# [WHAT YOU ARE ASKED TO DO]
Without the pictures, restate all of the data below word for word.

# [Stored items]
===

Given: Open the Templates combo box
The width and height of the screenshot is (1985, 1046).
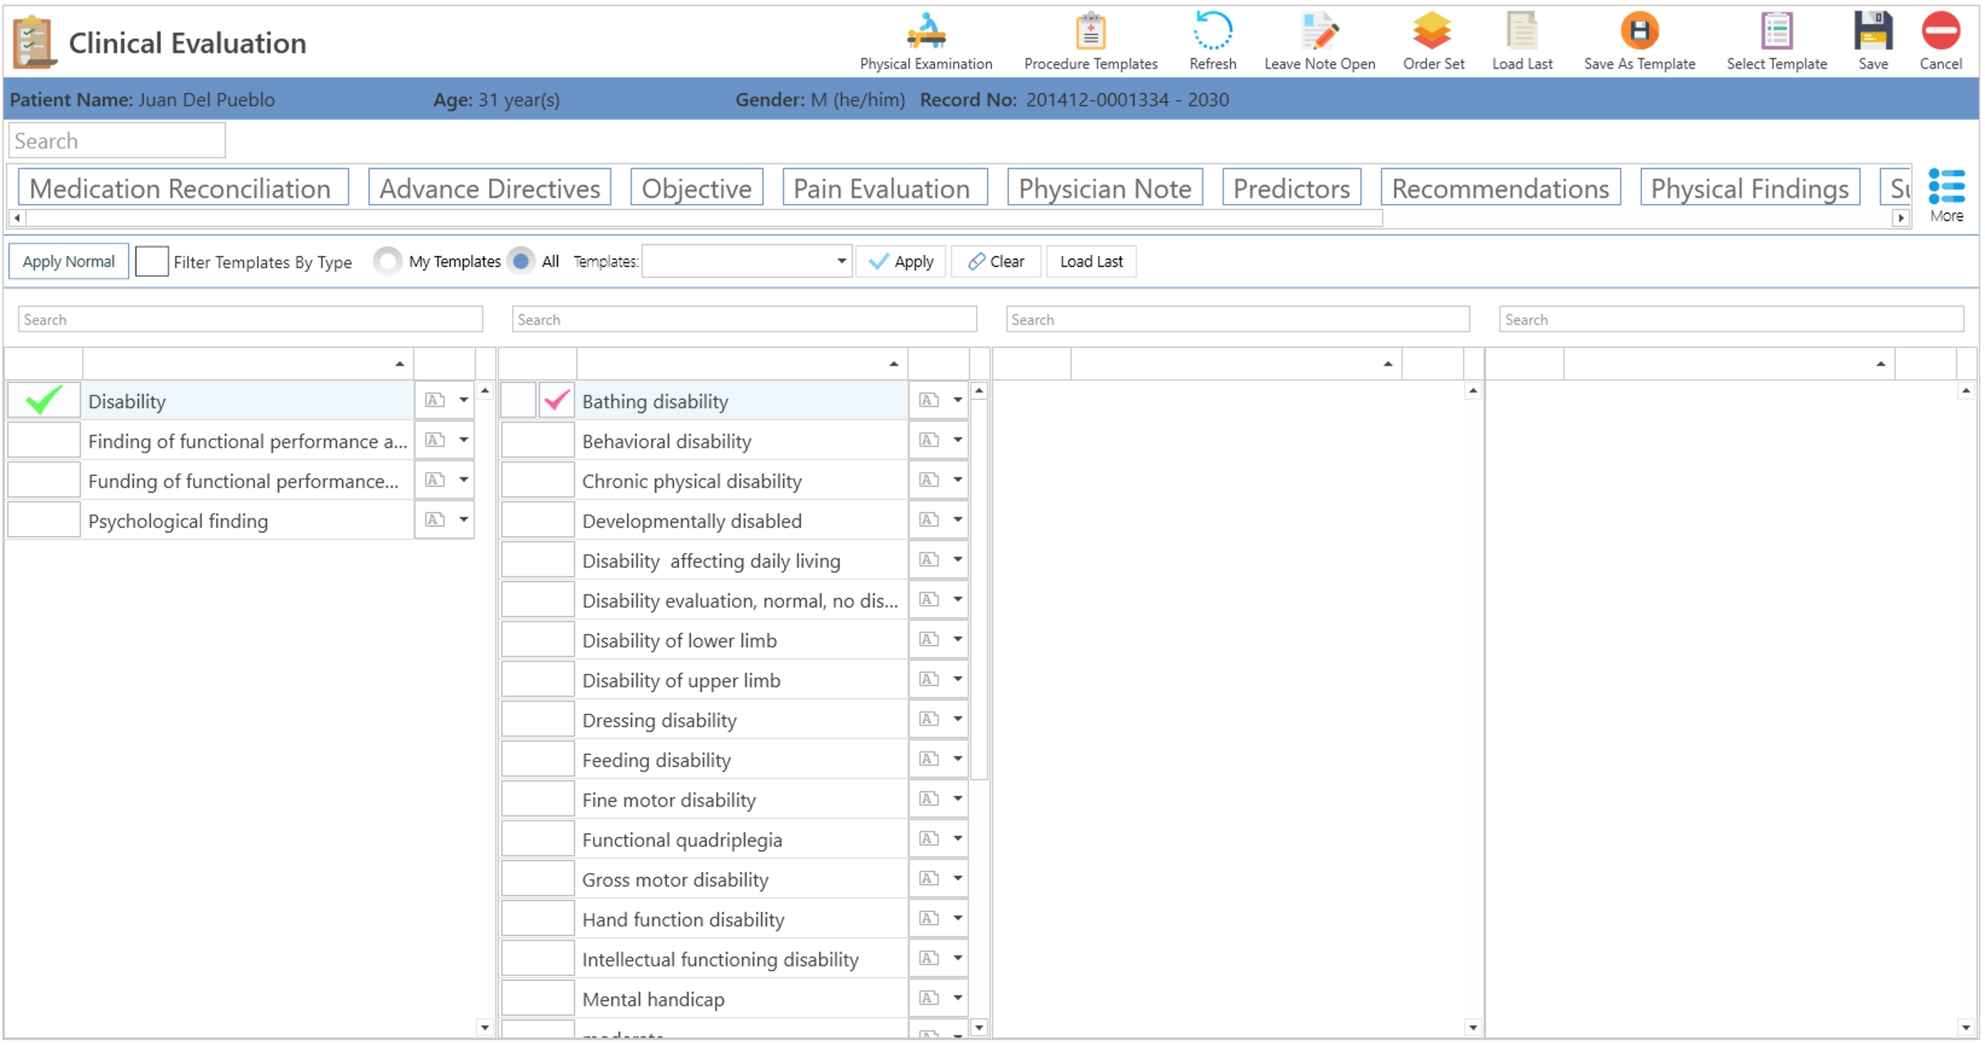Looking at the screenshot, I should coord(746,262).
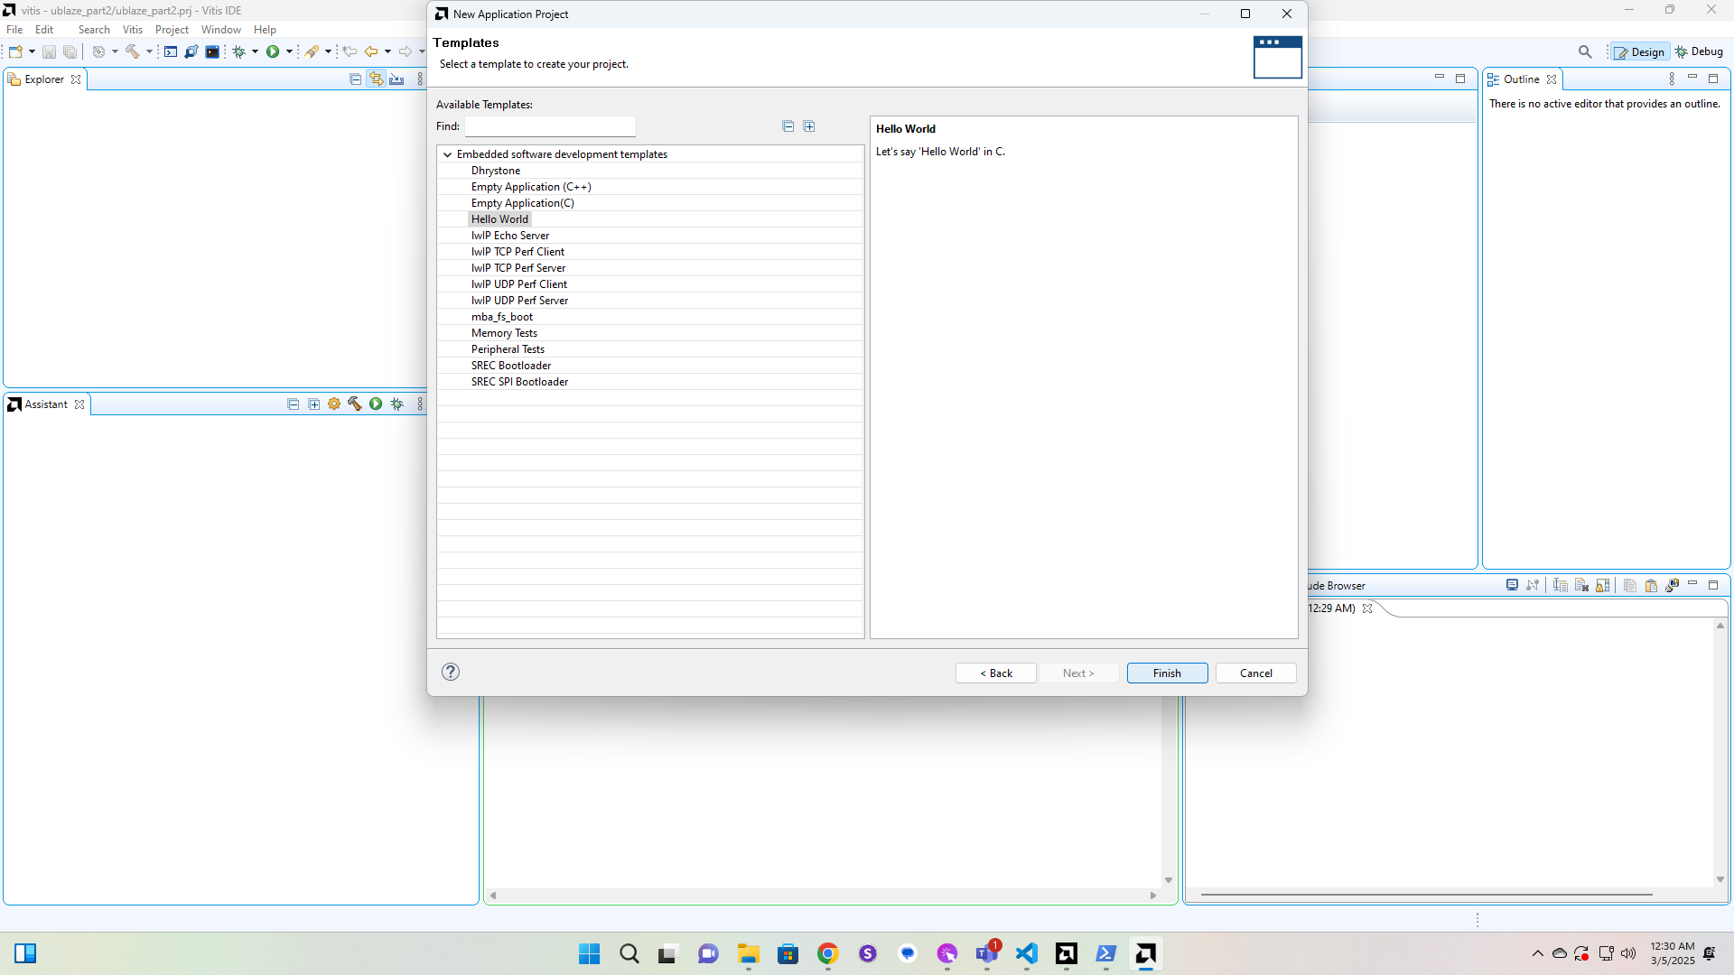Click the Build hammer icon in the Assistant panel
The image size is (1734, 975).
(x=355, y=404)
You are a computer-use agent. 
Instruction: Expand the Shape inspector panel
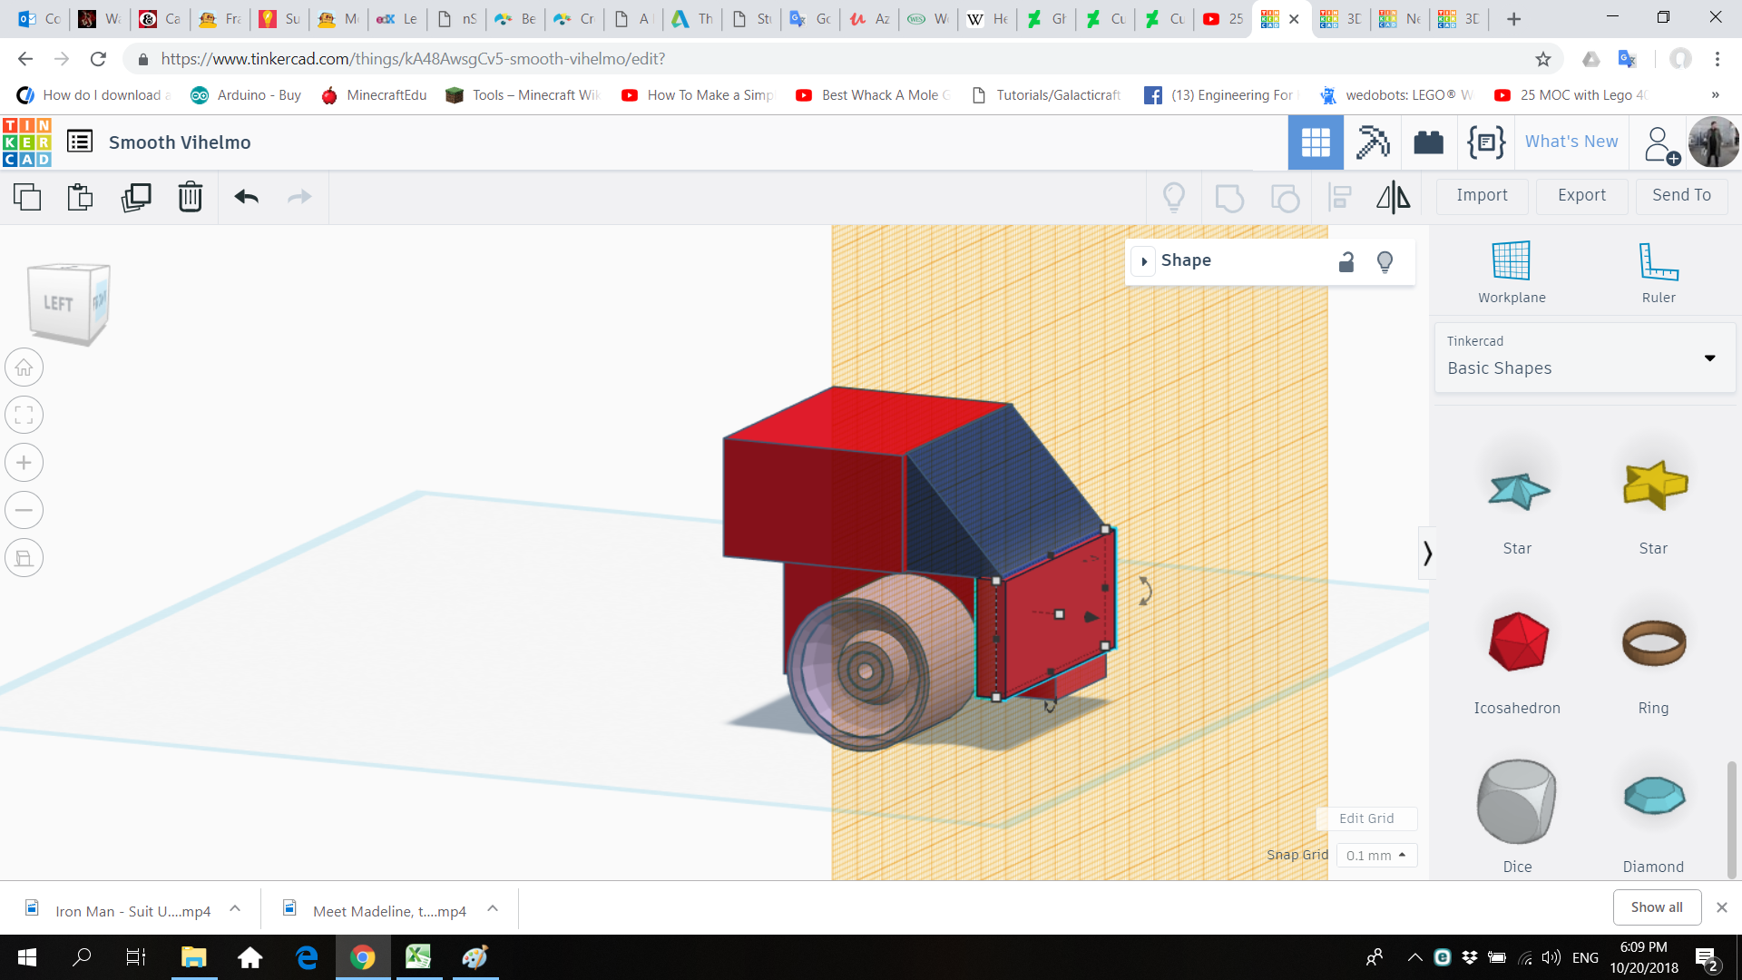tap(1144, 261)
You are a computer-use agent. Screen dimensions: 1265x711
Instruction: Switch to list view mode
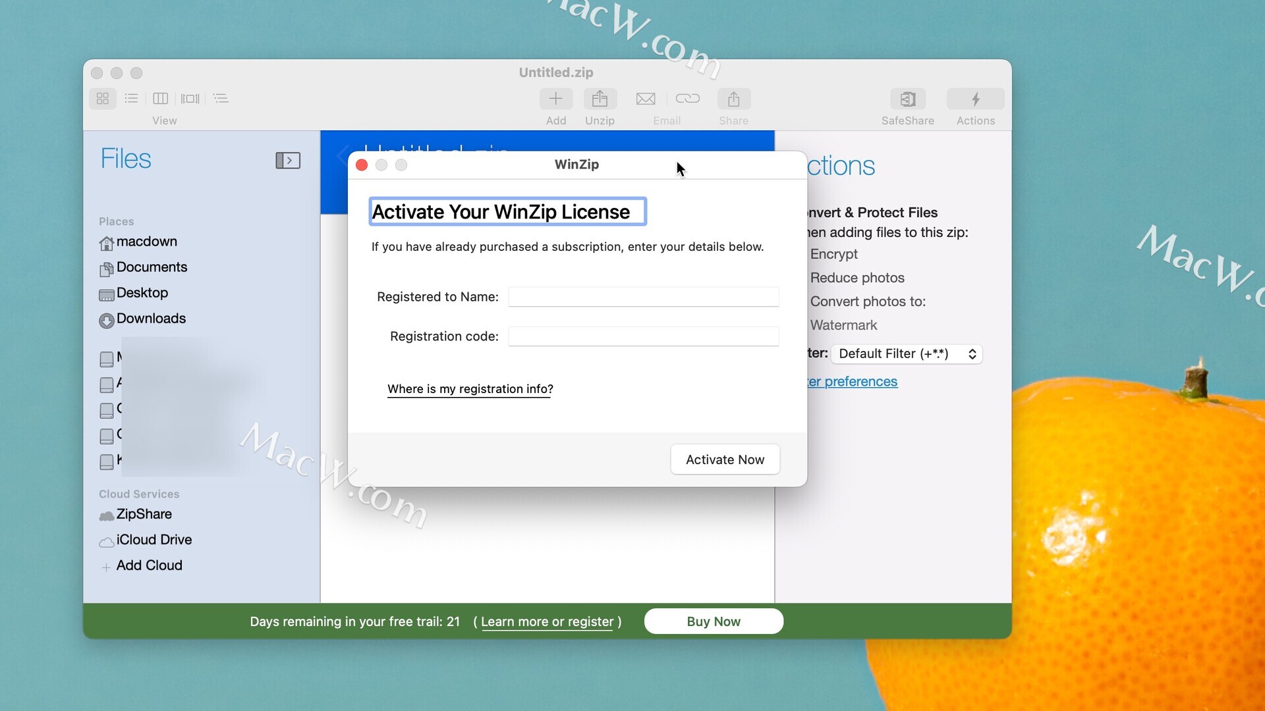[x=131, y=99]
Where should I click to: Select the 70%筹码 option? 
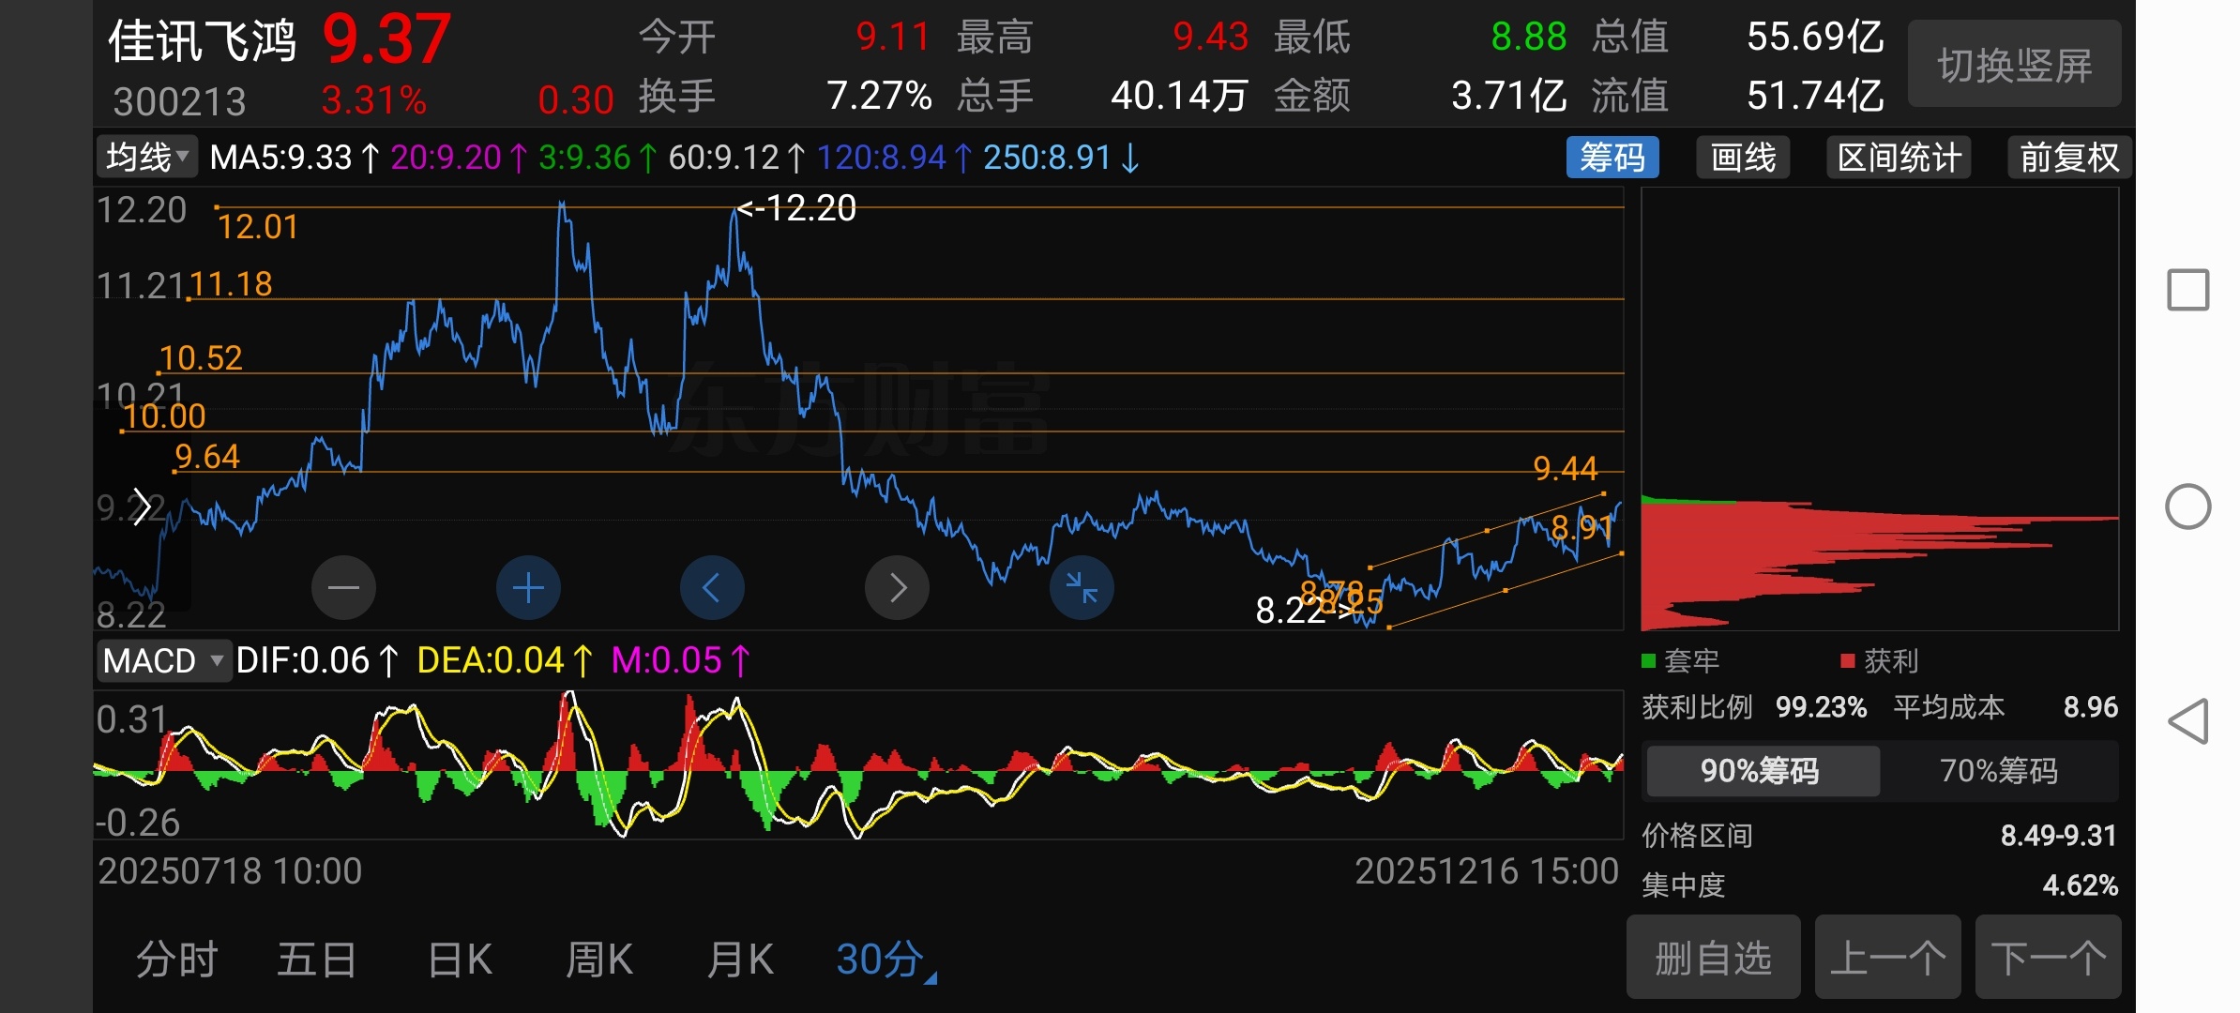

===

# [RESPONSE BELOW]
Given: Open the Templates combo box
The width and height of the screenshot is (1985, 1046).
Looking at the screenshot, I should coord(746,262).
Click the Build hammer icon in the Assistant panel
The image size is (1734, 975).
(x=355, y=404)
You are a computer-use agent. 
Instruction: Expand the Shape inspector panel
tap(1144, 261)
You are a computer-use agent. Screen dimensions: 1265x711
Instruction: Switch to list view mode
[x=131, y=99]
Where should I click to: Select the 70%筹码 option? 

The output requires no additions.